Group B streptococci (GBS) remain the most significant bacterial pathogen causing neonatal sepsis, pneumonia and meningitis in the USA despite CDC-recommended chemoprophylaxis strategies for preventing infection. To cause infection pathogens such as GBS must evade recognition and clearance by the host's immune system. Strategies for avoidance of opsonization and phagocytic killing include elaboration of antiopsonophagocytic capsules and surface proteins.
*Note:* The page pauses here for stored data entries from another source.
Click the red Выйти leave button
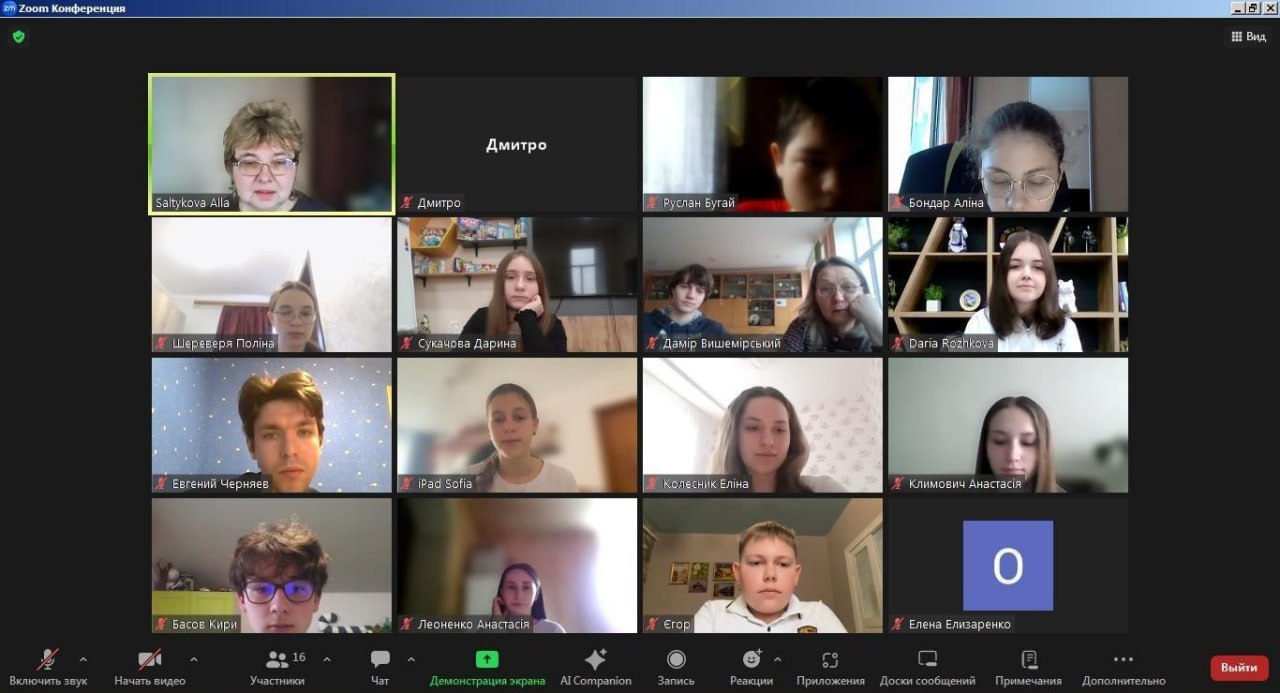 coord(1239,667)
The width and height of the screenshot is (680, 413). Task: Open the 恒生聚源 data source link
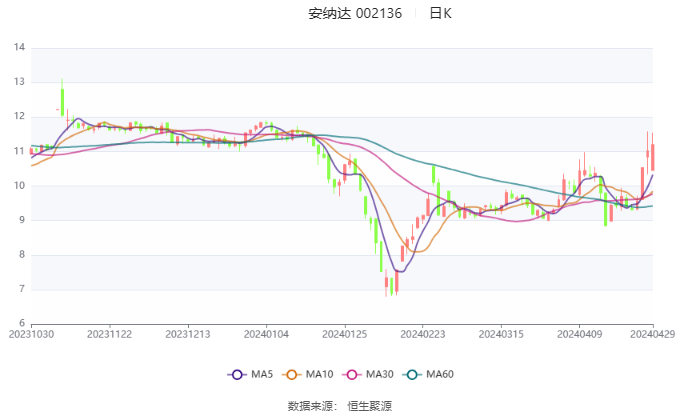point(369,406)
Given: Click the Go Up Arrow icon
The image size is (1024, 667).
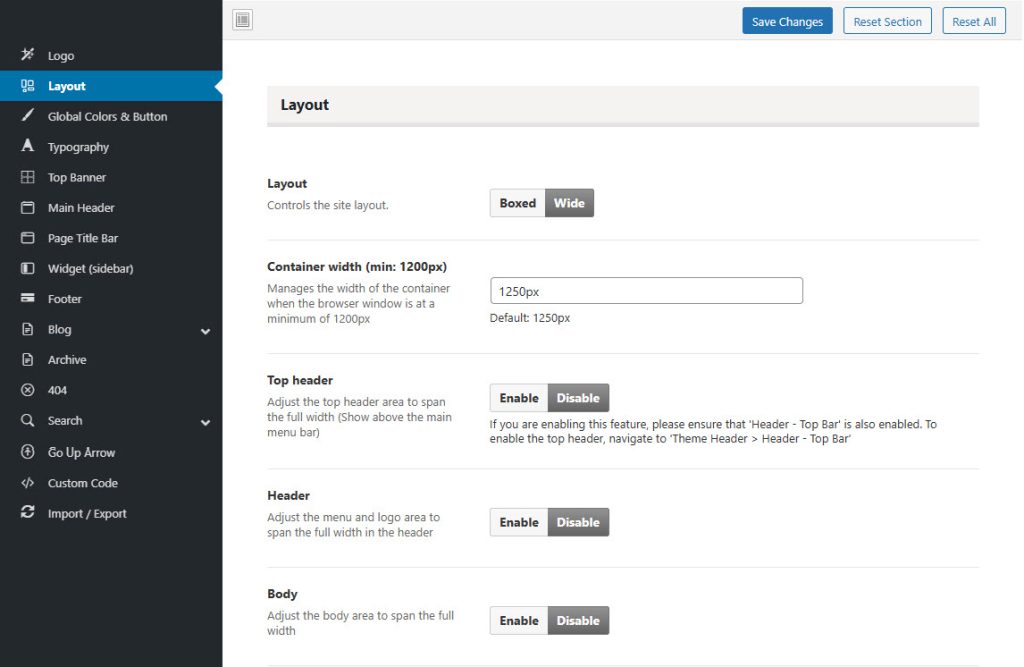Looking at the screenshot, I should [x=28, y=452].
During screening for mutants of GBS that were attenuated for virulence in a neonatal rat sepsis model, we identified a mutant with a transposon insertion in the ponA gene. ponA encodes an extra-cytoplasmic penicillin-binding protein PBP1a, a newly identified virulence trait for GBS that promotes resistance to phagocytic killing independent of capsular polysaccharide. Complementation analysis in vivo and in vitro confirmed that the altered phenotypes observed in the mutant were due to the transposon insertion in ponA. Deletion of PBP1a does not affect C3 deposition on GBS suggesting that mechanism by which PBP1a protects GBS from phagocytic killing is distinct from the antiopsonic activity of capsular polysaccharide. This is the first report describing expression of an antiphagocytic surface protein by GBS and represents a novel mechanism for evasion of immune recognition and clearance that may explain the decreased virulence observed in Gram-positive bacterial species for penicillin-binding protein mutants.